Nope the goal stayed at the same position, people argue for deterministic results while using tools that by definition aren't deterministic unless a big chunck of work is done ensuring that it is indeed.

"It means same source, same flags, same output", it suffices to change the CPU and the Assembly behaviour might not be the same.

> It is a matter of time, maybe a decade who knows, until we can produce executables directly from AI systems.

They already can.

If you're lucky.

If you're even luckier it will perform the desired function fast enough.

Why not spend the money on lottery tickets instead?
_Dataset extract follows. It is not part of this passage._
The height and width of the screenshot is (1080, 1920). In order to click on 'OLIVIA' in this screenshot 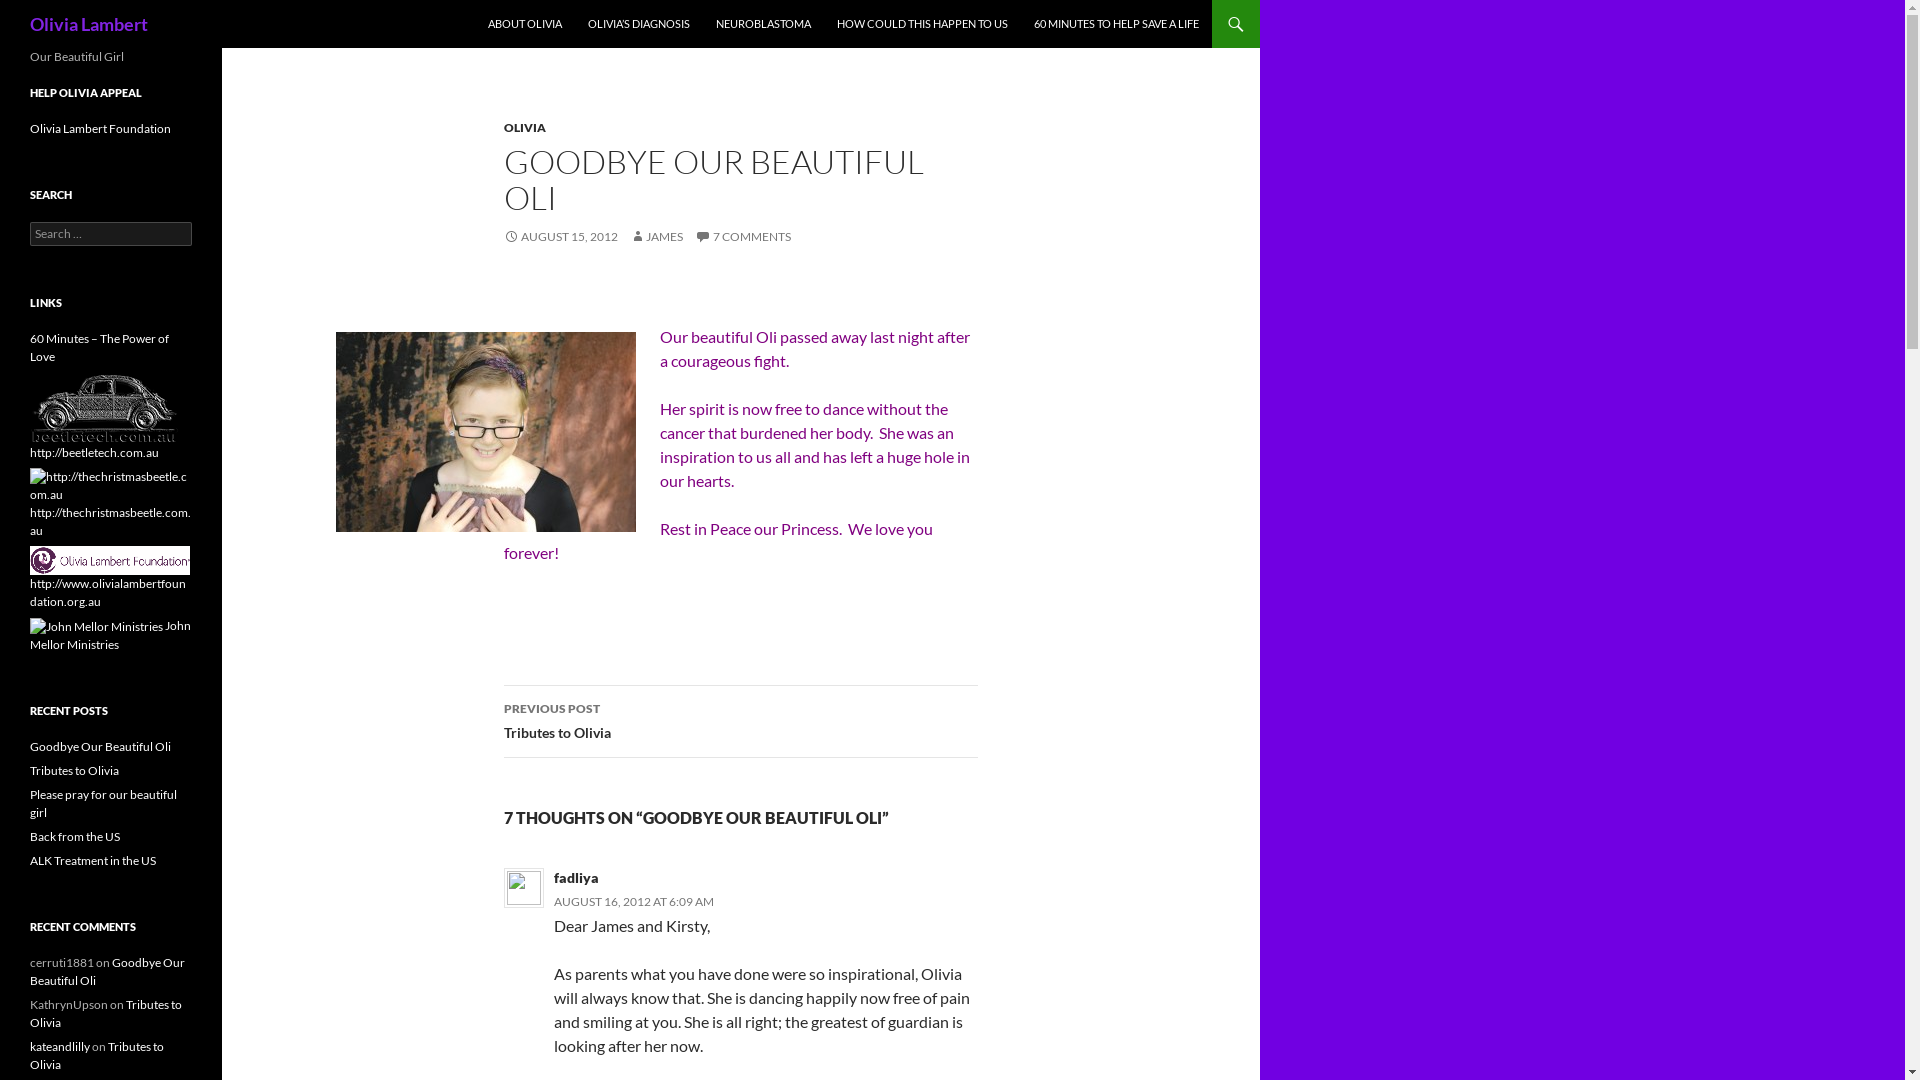, I will do `click(524, 127)`.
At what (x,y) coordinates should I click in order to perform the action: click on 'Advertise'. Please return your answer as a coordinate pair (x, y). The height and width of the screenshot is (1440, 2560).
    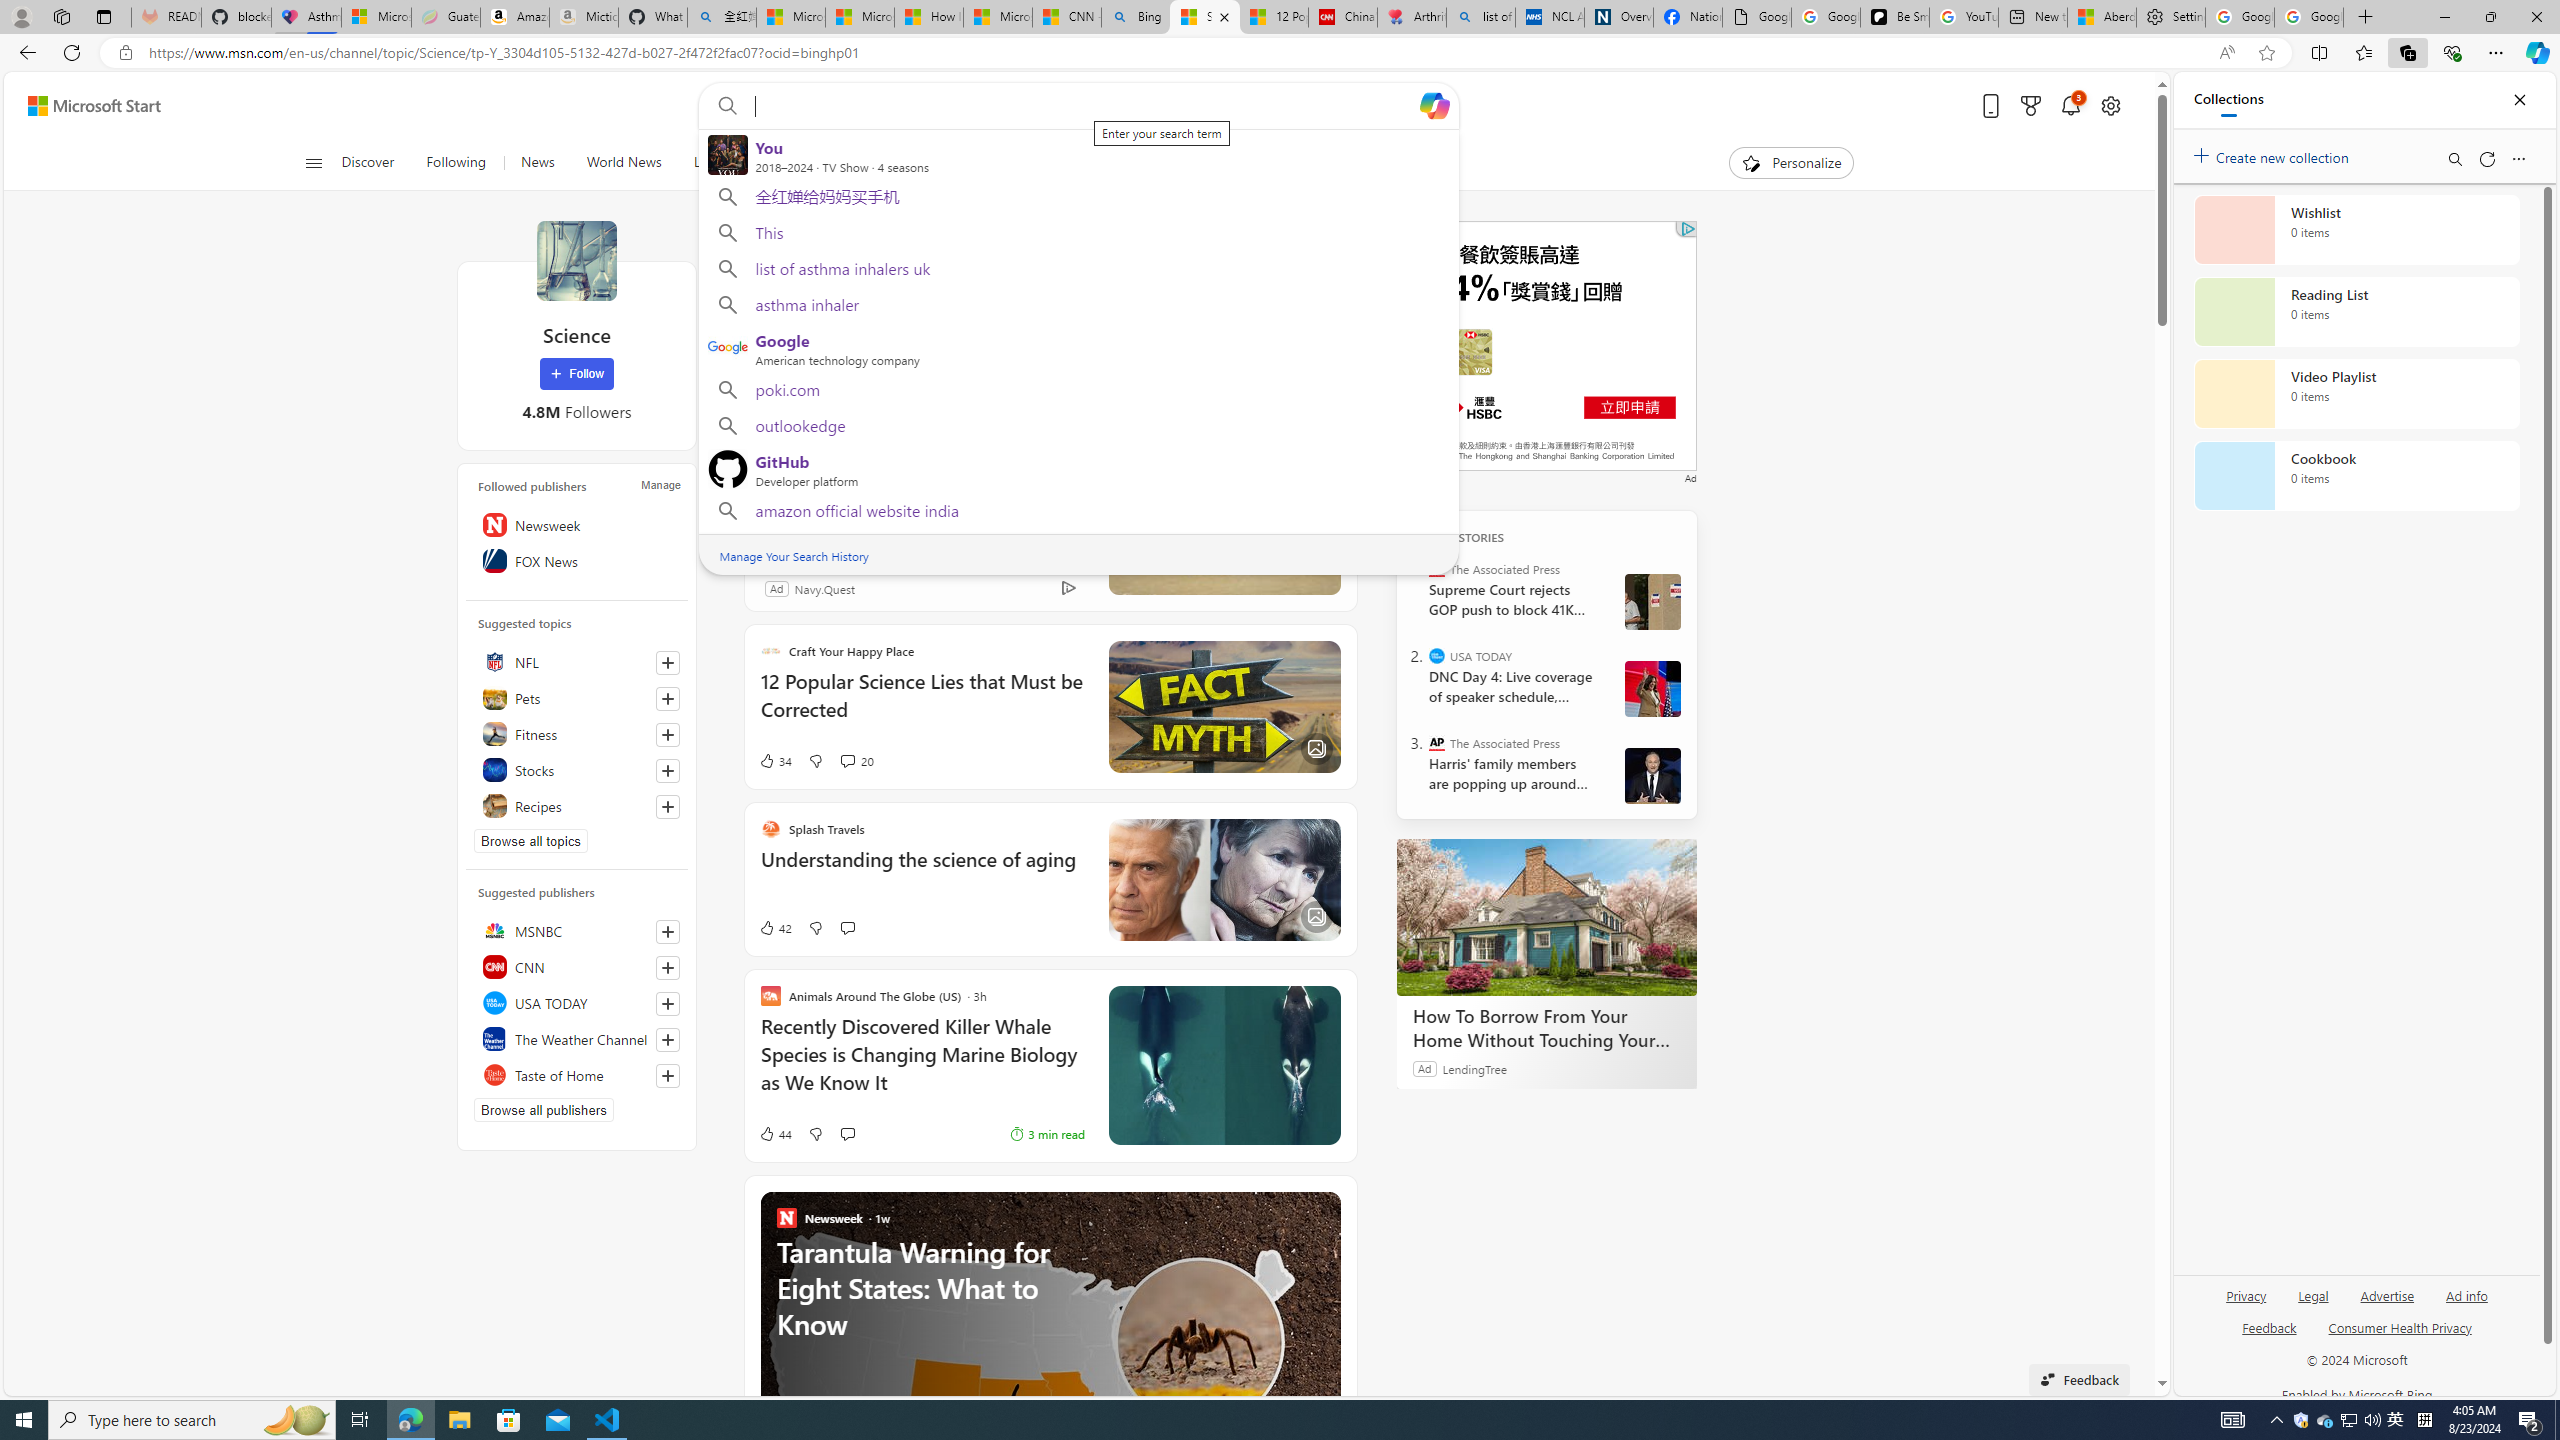
    Looking at the image, I should click on (2388, 1302).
Yes I agree this is likely the direction we're heading. I suppose the "Python 4" I mentioned would just be an intermediate step along the way.
I think the question is: What is the value of that intermediate step? It depends on how long the full path takes.

If we're one year away from realizing a brave new world where everyone is going straight from natural language to machine code or something similar, then any work to make a "python 4" - or any other new programming languages / versions / features - is rearranging deck chairs on the Titanic. But if that's 50 years away, then it's the opposite.

It's hard to know what to work on without being able to predict the future :)

Wild thought: maybe coding is a thing of the past? Given that an llm can get fast&deterministic results if needed, maybe a backend for instance, can be a set of functions which are all textual specifications and by following them it can do actions (validations, calculations, etc), approach apis and connect to databases, then produce output? Then the llm can auto refine the specifications to avoid bugs and roll the changes in real time for the next calls? Like a brain which doesn't need predefined coding instructions to fulfill a task, but just understand its scope, how to approach it and learn from the past.
I really want to meet these people that are letting an LLM touch their db.
Fast forward to the near future, why wouldn't it with the correct restrictions? For instance, would you let it today run SELECT queries? as Hemingway once said "if it's about price we know who you are".